_WHAT YOU WILL DO_:
A: Retype the kayak guide word for word, from "It’s worth noting" to "generally hold true.".
B: Answer these from the kayak guide:
(i) What are the openings in the bottom of a sit-on-top kayak that let water drain out called?
(ii) What does a spray skirt do on a sit-in kayak?
(iii) What kind of kayak can some high-performance touring kayaks closely resemble?
C: In the kayak guide, rewrite the paragraph that begins "Sit-on-top kayaks are self-bailing" as a short list of its main facts.

_DOCUMENT EXCERPT_:
Now that you’ve got a clearer idea of the type of paddling you want to do, let’s take a look at the different types of kayaks and what kinds of paddling they’re best suited for.

Types of Kayaks

Kayaks are generally categorized by the activity they’re used for, but you’ll also find them categorized by where you sit in them and their structure. Here’s an overview of the different categories — feel free to skip ahead to a specific category.

Quick Note

It’s worth noting that placing a specific kayak into one of these categories isn’t always clear-cut. And different manufacturers don’t always use the same terms to categorize their kayaks.

For example, higher-performance recreational kayaks start to have similar features and are comparable to basic touring kayaks. Likewise, some high-performance touring kayaks start to closely resemble sea kayaks.

Having said that, each category has some defining characteristics that generally hold true.

Sit on top vs Sit in Kayaks

One of the first and easiest ways to start narrowing down your kayak choices is to consider whether you’d rather go for a sit-on-top or a sit-in kayak. Though similar, they both have their own pros and cons.

When picturing a kayak, most people will visualize a sit in kayak. It’s the traditional style people are most familiar with. Over the past several years, though, the sit-on-top variety has become increasingly popular for its ease of use.

Sit on top vs Sit in kayaks

Sit on top
  • More stable
  • Easier to get on and off of (even in the water)
  • Self-bailing and easy capsize recovery
  • Heavier

Ideal for: Casual use in warm, sheltered water. Fishing, swimming, and diving. Families.

Not suited for: Cold paddling conditions. Exposed water. Long-distance trips.

Sit in
  • Shelters paddlers from cold water and wind
  • Faster
  • More control while paddling
  • Harder capsize recovery

Ideal for: Cooler water. Paddlers who don’t want to get wet. Paddlers who want a faster kayak.

Not suited for: Diving and swimming. Paddlers that find cockpits too restricting.

Sit on top kayaks

Sit-on-top kayaks position the paddler on top of the kayak and are some of the most user-friendly kayaks you’ll find.

Their hulls are usually wider than sit-ins, making them more stable. It’s also easier to get on and off of them because there’s no cockpit to squeeze into. This can make them a good option for paddlers that will use their kayak as a platform for swimming or diving.

Sit-on-top kayaks are self-bailing; you won’t have to pump out water that gets inside the boat. This is achieved through ‘scupper holes’ in the bottom of the boat that allows water to drain out. Recovering from a capsize is also much easier compared to a sit-in kayak.

The major downside to sit-on-tops is that you’re pretty much guaranteed to get wet. You’re not sheltered from splashing water like you are in a sit-in and the scupper holes will let water move freely in and out of the kayak. This makes sit-on-top kayaks less desirable for cold conditions.

Sit in kayaks

Sit-in kayaks have cockpits and keep the paddler sheltered inside the body of the kayak with only their upper body exposed. This protects the paddler from the elements and helps them stay dry. Sit-in kayaks are particularly suited to paddling in cooler water.

Sit-in kayaks can also be used with a spray skirt in rougher conditions, which seals the cockpit and prevents water from getting in. If water does manage to get in, though, you’ll have to pump it out manually. When using a spray skirt, you’ll need to know how to do a ‘wet exit’ in the event of a capsize.

Many sit-ins have sealed hatches that give you a place for storing your essentials and keeping them dry. This makes them better suited for longer trips.

_DATA SHOWN_:

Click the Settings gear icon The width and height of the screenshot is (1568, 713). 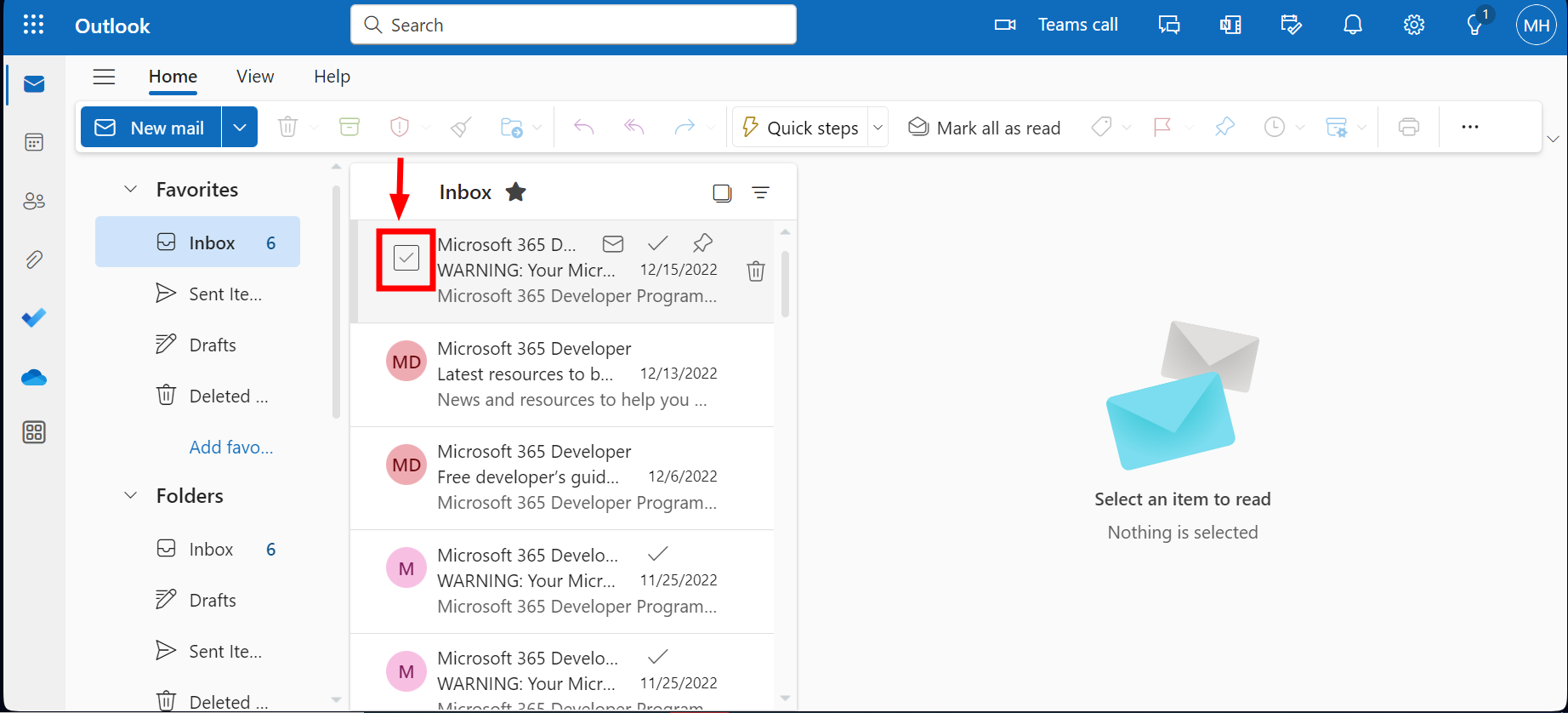pyautogui.click(x=1413, y=26)
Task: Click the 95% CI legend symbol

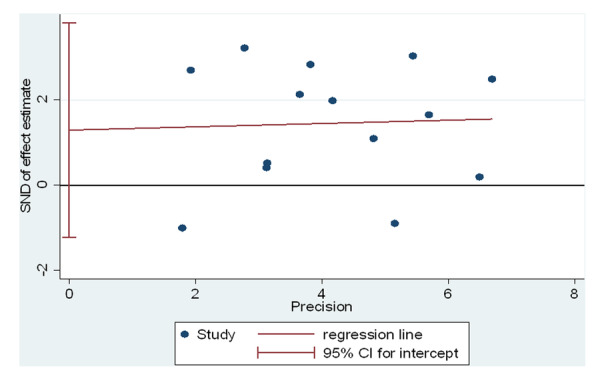Action: click(x=286, y=352)
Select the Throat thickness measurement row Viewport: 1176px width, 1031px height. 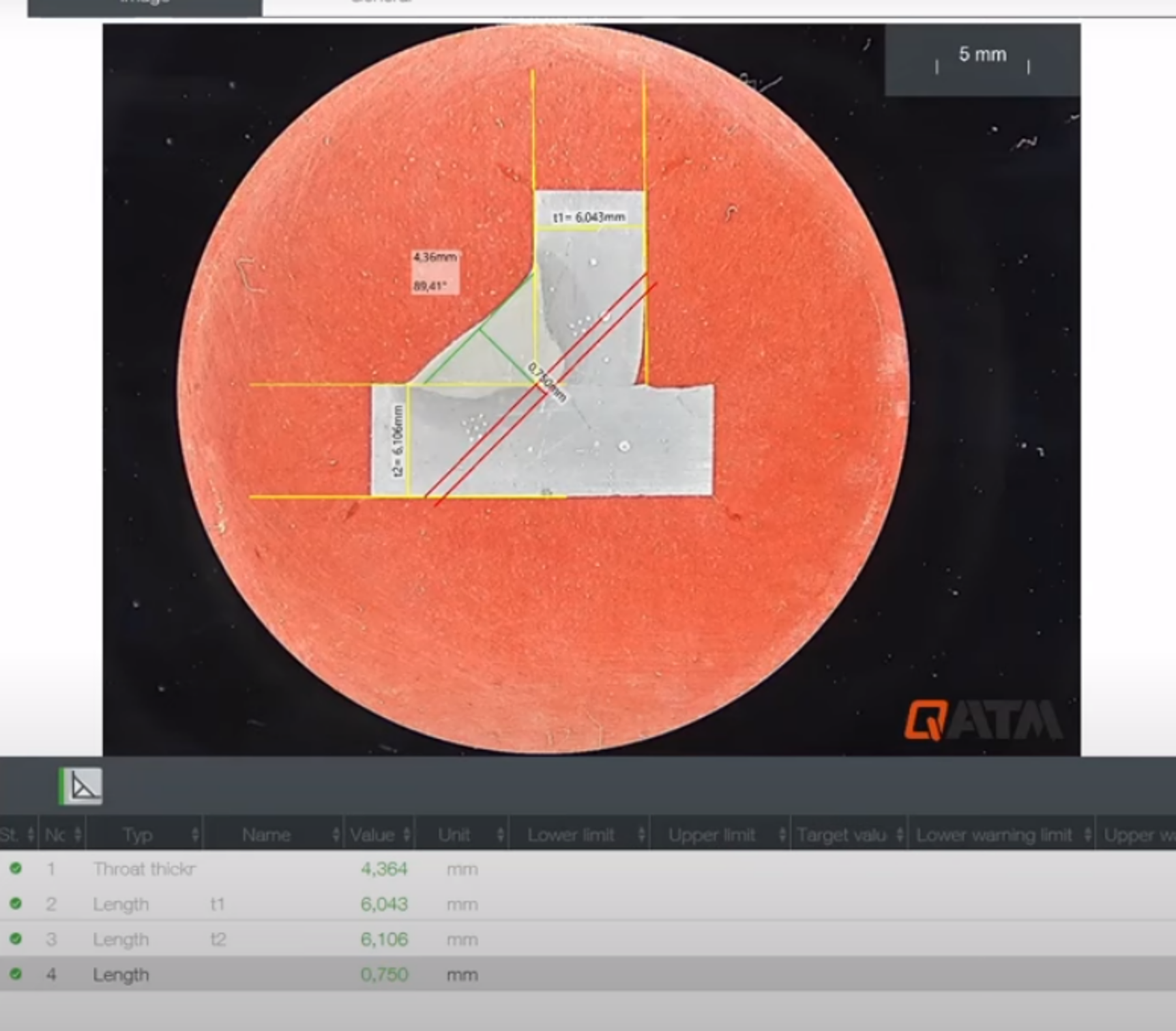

_OUTPUTS_:
A:
It’s worth noting that placing a specific kayak into one of these categories isn’t always clear-cut. And different manufacturers don’t always use the same terms to categorize their kayaks.

For example, higher-performance recreational kayaks start to have similar features and are comparable to basic touring kayaks. Likewise, some high-performance touring kayaks start to closely resemble sea kayaks.

Having said that, each category has some defining characteristics that generally hold true.

B:
(i) Scupper holes.
(ii) It seals the cockpit and keeps water from getting in.
(iii) Sea kayaks.

C:
- Sit-on-top kayaks are self-bailing, so you don't have to pump out water that gets inside.
- Water drains out through "scupper holes" in the bottom of the boat.
- Recovering from a capsize is much easier than in a sit-in kayak.